Abstract:
A near field communication (NFC) device is utilized in a mobile communications device to facilitate sensing the presence of and connecting to a wireless local area network (WLAN). A user can position the mobile communications device in close proximity to a designated location of a WLAN establishment at which an NFC device is situated. Near field communication is then detected and WLAN data can then be communicated by near field communication to the NFC reader in the mobile communications device. The NFC reader is coupled to a controller of the mobile communications device to input data received by the NFC device to the controller for processing. The data are utilized to facilitate connection to the WLAN.

Description:
BACKGROUND 
     The present invention relates to mobile communications, more particularly to communication via wireless local area networks. 
     Wireless communication devices, such as cellular phones, laptop computers, pagers, personal communication systems (PCS), personal digital assistants (PDA), and the like, provide advantages of ubiquitous communication without geographic or time constraints, as well as the added security of being able to contact help in the event of an emergency. These devices provide the convenience of a handheld communication device that is capable of increased functionality. An expanding variety of additional features have become available, for example, short or multimedia messaging, multimedia playback, electronic mail, audio-video capturing, interactive gaming, data manipulation, web browsing, and the like. Other enhancements, such as, location-awareness features, e.g., global position system (GPS) tracking, enable mobile communication devices to monitor their position and display present location. 

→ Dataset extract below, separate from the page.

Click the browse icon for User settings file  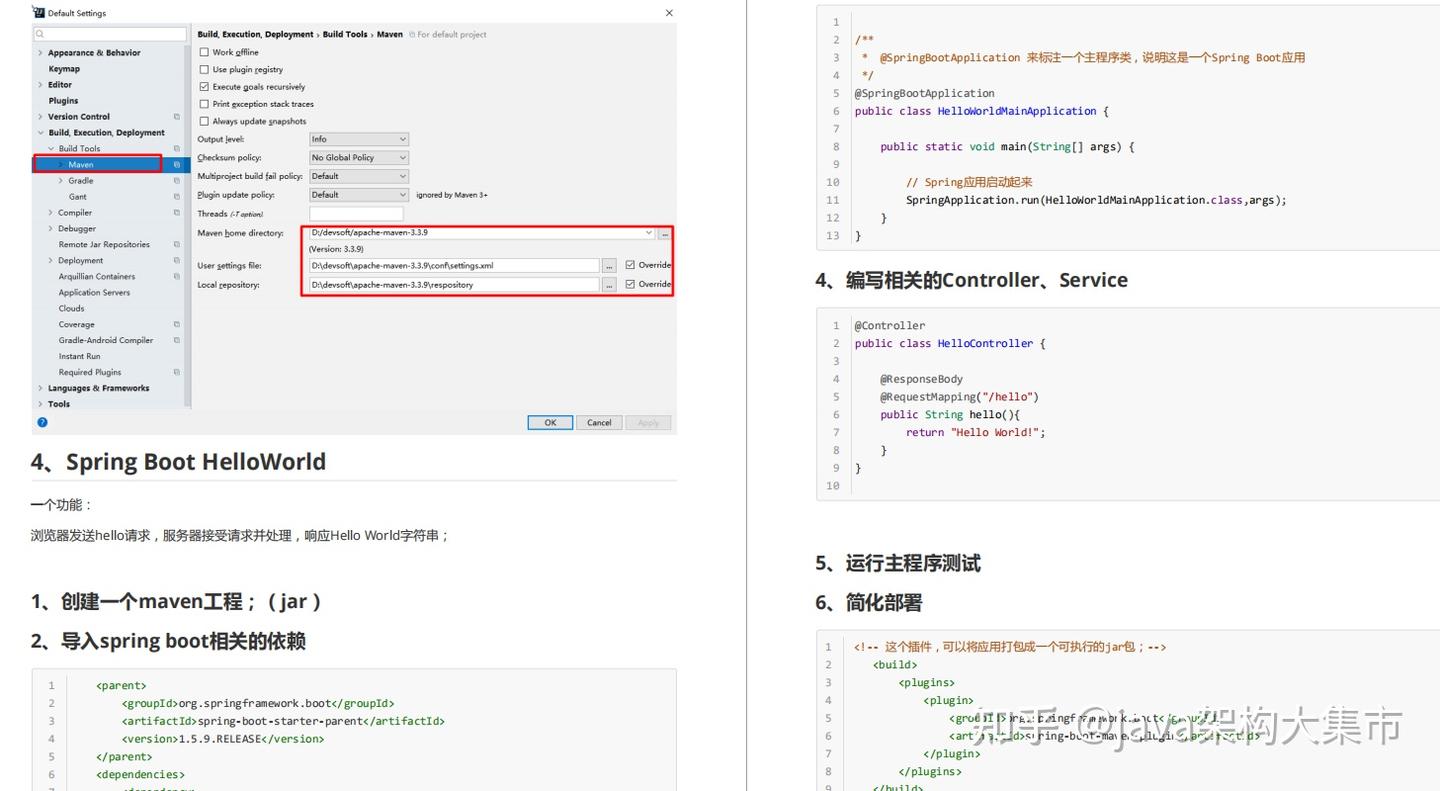(609, 265)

     Various alternative wireless connection options have become available. One such option is connection to a wireless local area network (WLAN). Such connection provides access to the Internet and other networks. Typically, the communication device continuously searches for available wireless networks, thus consuming battery charge. A periodic searching alternative, although somewhat more energy conservative, is still wasteful. A need thus exists for a more energy efficient alternative for locating available wireless networks. 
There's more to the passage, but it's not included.